Georgetown University students joined hundreds of protesters outside the U.S. Supreme Court Dec. 4 for a rally in support of gender-affirming medical treatments as the court heard oral arguments in a high-profile case that challenges a state-level ban on gender-affirming care for minors.
The case concerns a 2023 Tennessee law which restricts medical treatments such as puberty blockers, hormone therapies and transition surgeries for transgender people under the age of 18, with three families and a doctor challenging the law’s constitutionality in federal court. As the court prepared to hear arguments, protesters both in support of the ban and against the ban attended simultaneous rallies outside the court, with several Georgetown students — including members of Georgetown’s chapter of the American Civil Liberties Union (ACLU), a nonprofit organization that advocates for civil rights issues, and the Georgetown University College Democrats (GUCD) — attending the rally against the ban.
The attorneys in the Court argued the ban should be considered with a more stringent standard because it concerns sex-based distinctions and discriminates against transgender children.

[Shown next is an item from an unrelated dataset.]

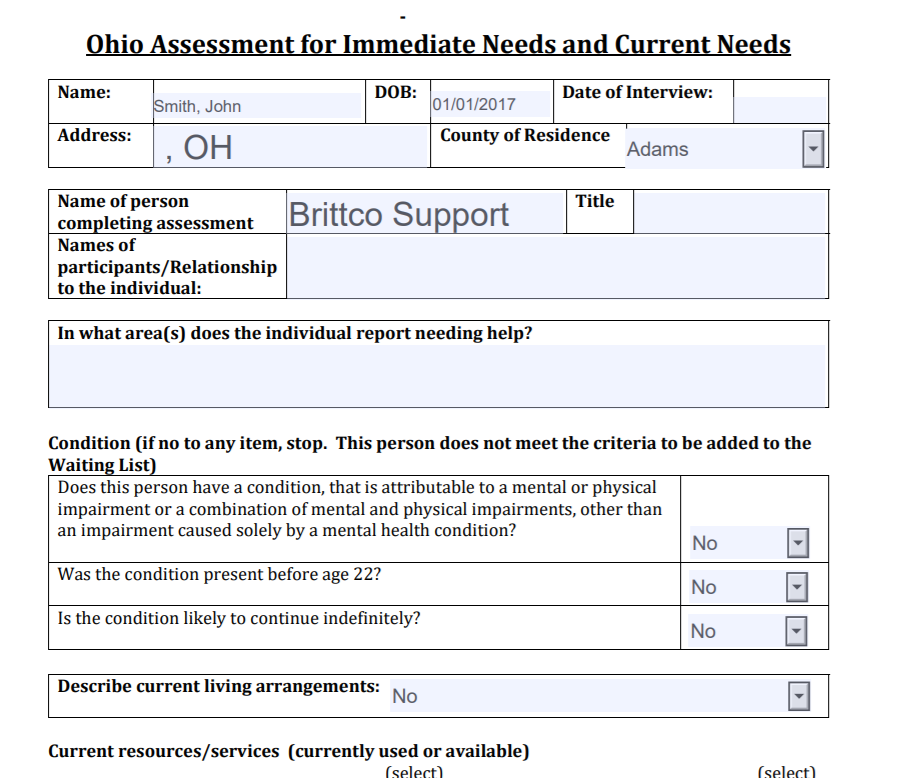Click the right (select) under Current resources/services
Viewport: 897px width, 778px height.
click(x=787, y=772)
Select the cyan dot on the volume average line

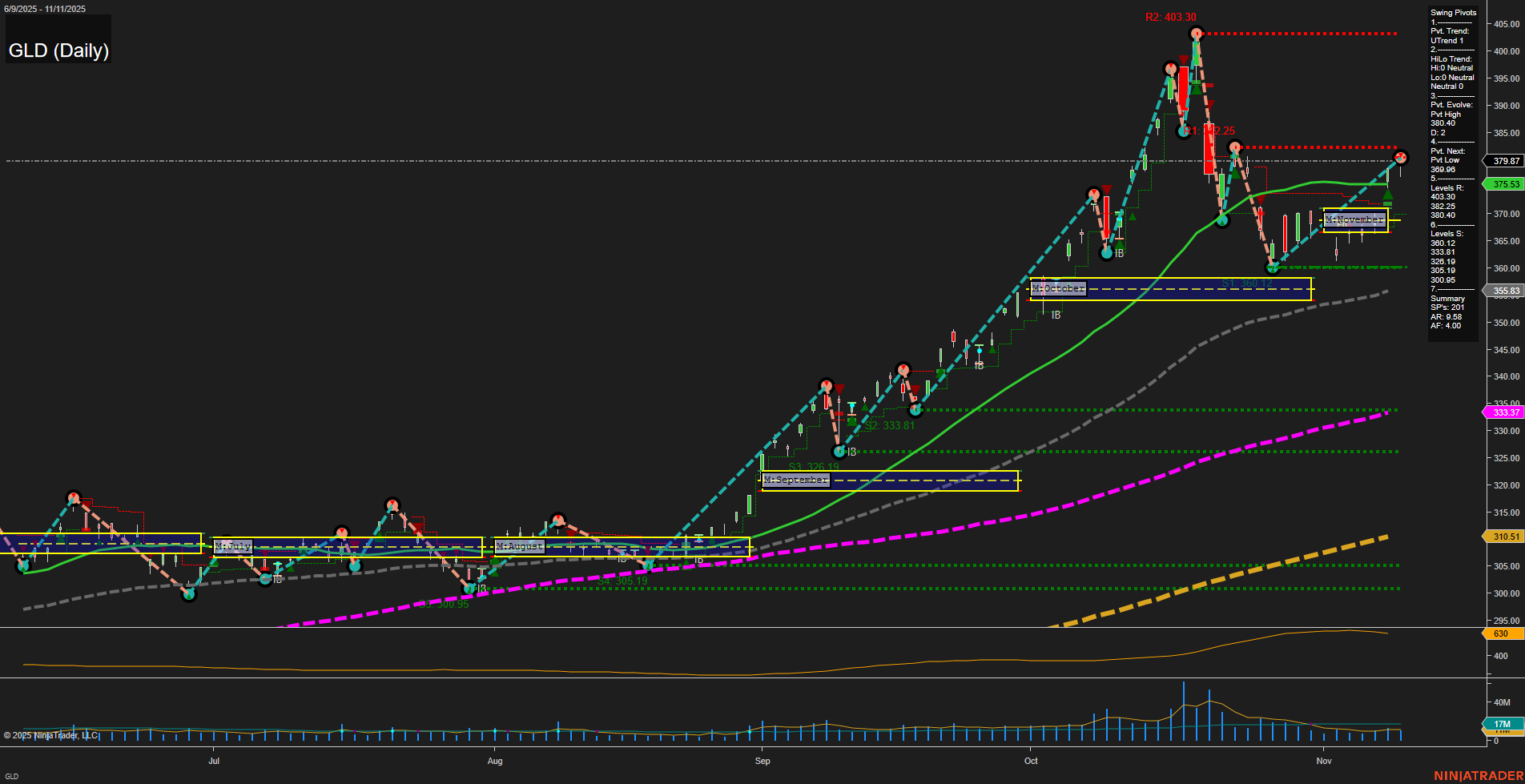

Those in support of the ban say the consideration is focused on medical distinctions, not sex.

Reilly Souther (CAS ’27), the advocacy director of GUCD, who attended the rally, said she attended to fight for gender-affirming care.
“We should listen to the science and we should listen to trans people,” Souther told The Hoya. “Trans health care and gender-affirming care is important and necessary, and I don’t think we should be making people’s lives a buzz issue just for political agenda.”
At the rally against the ban, speakers included Senator Ed Markey (D-Mass.); Mariah Moore, the co-deputy director of programs and policy at Transgender Law Center, a transgender-led organization that focuses on civil rights issues; and actress and comedian Ilana Glazer.
Markey said those who oppose the ban should take meaningful action to fight against it.
“Freedom is not inevitable; it is fought for by people who say ‘no’ in the face of discrimination, ‘no’ in the face of invasive laws that seek to limit what health care you can get and ‘no’ to the anti-justice and anti-freedom agenda driving attacks on gender-affirming care,” Markey said at the rally.
Chase Strangio, an attorney at the ACLU who argued the case against the ban, becoming the first openly transgender attorney to argue before the high court, said the transgender community must fight together.
“Our fight for justice did not begin today; it will not end in June,” Strangio said at the rally. “Whatever the court decides, we are in this together; our power only grows.”
Nico Cefalu (CAS ’27), a Georgetown ACLU member who attended the rally, said many of the speakers also spoke to the transgender community’s historical fight for recognition.
“A lot of the speakers spoke to the idea that this isn’t anything new for them,” Cefalu told The Hoya. “They’ve been at the front of persecution since the beginning of time, so they’re just willing to wait a little while longer if that’s what it takes to become recognized.”
At the simultaneous rally in support of the ban, speakers including Matt Walsh, a podcast host for conservative media company The Daily Wire; Representative Marjorie Taylor Greene (R-Ga.); and Chloe Cole, an activist against gender-affirming surgery who de-transitioned. The speakers mentioned children’s safety and the biology used to defend the movement against gender-affirming care.
According to research from the U.S. Department of Health and Human Services, gender-affirming care generally improves the mental health and overall well-being of transgender adolescents.
Vikram Valame (MSB ’27), a Georgetown ACLU member who attended the court proceedings, said the government’s main argument is that the classification is sex-based.
“The government and plaintiffs really don’t want the court to consider the medical evidence right now,” Valame told The Hoya. “They want the court to say this is sex-based classification.”
Legal commentators believe the Supreme Court’s conservative majority will likely uphold the ban.
Azariah Kurlantzick, a Maryland native who attended the rally against the ban with his parents, said he believes the court will side with supporters of the ban.
“I’m not feeling optimistic, to be honest,” Kurlantzick told The Hoya. “But I’m glad that whatever happens, people can look back and see that people were here today.”
Markey said in his speech that a nation founded on equality must uphold the civil rights and equality of transgender people in the United States.
“A nation that stands for the principle that all people are created equal, that we are all endowed with certain unalienable rights including life, liberty and the pursuit of happiness, will affirm and uphold civil rights and equality for transgender Americans,” Markey said in his speech.
This article was corrected on Dec. 7, 2024, to remove a misattributed quote.